MUCH ADO?

Articles have recently appeared on a number of websites and blogs attacking elements of the new constitution adopted by the Anglican Consultative Council and its standing committee.  These bodies have recently been registered under English not for profit company law and in the process, it is suggested, a number of new elements have emerged which may endanger the Communion, shift power from one group to another or even undermine the authority of the Archbishop of Canterbury.

It has even been suggested that retaining a legal status in England, the site of such property as the Communion owns, enforces the suggestion that Church of England is clinging to the vestiges of colonial authority.

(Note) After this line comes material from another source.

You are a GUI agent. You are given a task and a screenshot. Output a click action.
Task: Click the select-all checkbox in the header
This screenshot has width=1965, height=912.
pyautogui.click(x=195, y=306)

Others worry that the European Union might now be entitled to interfere in Communion affairs.  The primary concern seems to be that the new body may position itself to dilute such authority the proposed Anglican Covenant may vest in the Instruments of Communion, which in addition to the Archbishop of Canterbury, the Primates Meeting and the Lambeth Conference includes the Anglican Consultative Council and its standing committee. Note that a standing committee by definition is a committee of the body which appoints it and must answer to that body.

At the root of this unease is the concern that the ACC in membership will continue to reflect the dominance of  the “Western” predominantly white churches and thus produce a buttress for the North American Provinces against attempts to discipline them. One might well reflect that the recent travels of the US Presiding Bishop to the provinces of the Communion which, with the possible exception of New Zealand are white and “liberal” underscores a backlash against the rest of the Communion, composed of people of non-white races, who now in terms of “membership” far outstrip the older white provinces.  There remains more than a hint of patronage in the determination of western liberals to, if not dominate a future Communion, at least create a political base to provide safety.  Western liberals are sure that in time, as the Third World become more “civilized” it will become more receptive to “progressive” thought and practice.

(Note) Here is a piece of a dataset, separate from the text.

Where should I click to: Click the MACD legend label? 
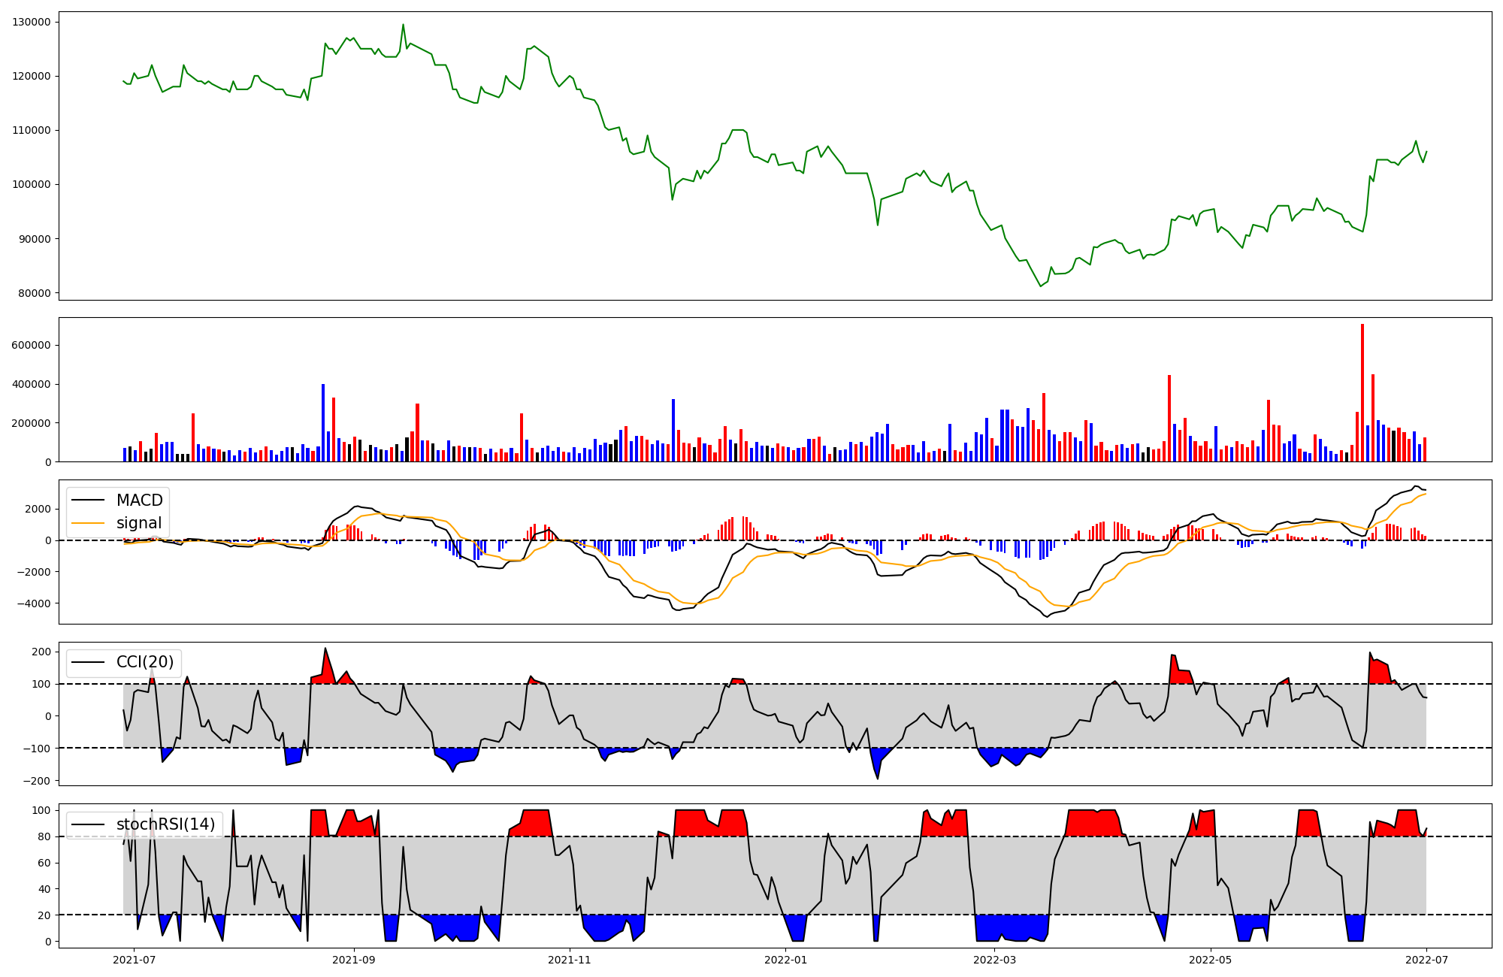tap(139, 501)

The Archbishop of Canterbury’s legal officer, John Rees, has attempted to quieten the fears of those who suspect that the ACC is now a danger to orthodoxy. Poor Mr. Rees is hardly the best choice to perform such a mission after the muddle in which he participated at the last meeting of the ACC in Jamaica and his office is not noted for its efficiency or the swiftness of its actions even in small matters.

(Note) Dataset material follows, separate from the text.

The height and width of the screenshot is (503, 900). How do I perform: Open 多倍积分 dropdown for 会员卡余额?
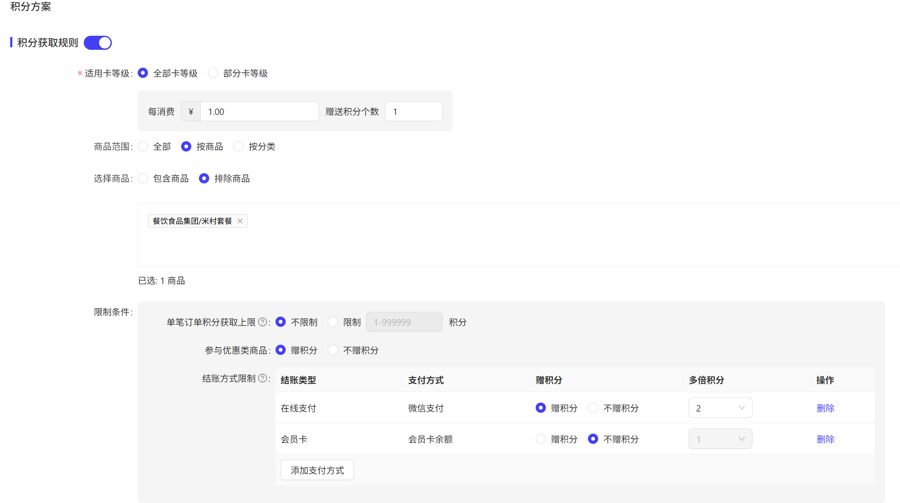pyautogui.click(x=720, y=439)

Yet one must observe that the resignation of important traditionalist members of the standing committee has been ill-advised. One may not logically complain that seats are being filled by inappropriate people when they are vacated by those who now accuse the ACC of being some form of a liberal bastion. While traditionalists continue to run away rather than participate, their voices and votes won’t count however large their constituency may be. It is as if traditionalists really want the Communion to appear liberal in order to excuse their desertion. If traditionalists remained they would govern. Certainly they would call the shots in a Communion which would not be entirely to their liking, but that’s Anglicanism. If the traditionalist agenda is to create an Anglican Communion of like-minded people why not become Roman Catholic?

There remain utterly puzzling developments such as the appointment to the ACC of a South African priest of advanced liberal views, and that from a province whose new primate recently chided the Episcopal Church for the consecration of Bishop Glasspool.

The point of the Covenant is to secure the borders of conformity and perhaps create a status for those who find such territory too narrow which does not drive them into schism. It is not the object of the Covenant to create an Act of Uniformity. Anglican liberality, the right to think, to question, to explore defines, in part, who we are. The object of the Covenant is not to silence dissenting voices but to constrain local synods from enacting measures which compromise the essential faith and order of the Communion, defined in the first three sections of the proposed Covenant.

Having said this traditionalists should be most careful that they don’t sound like conspiracy theorists or a sort of Anglican tea party. Over and over in the past forty years traditionalists have lost the sympathy of others by their unwillingness to temper their voices or their plans. Chicken Little isn’t a Gospel evangelist.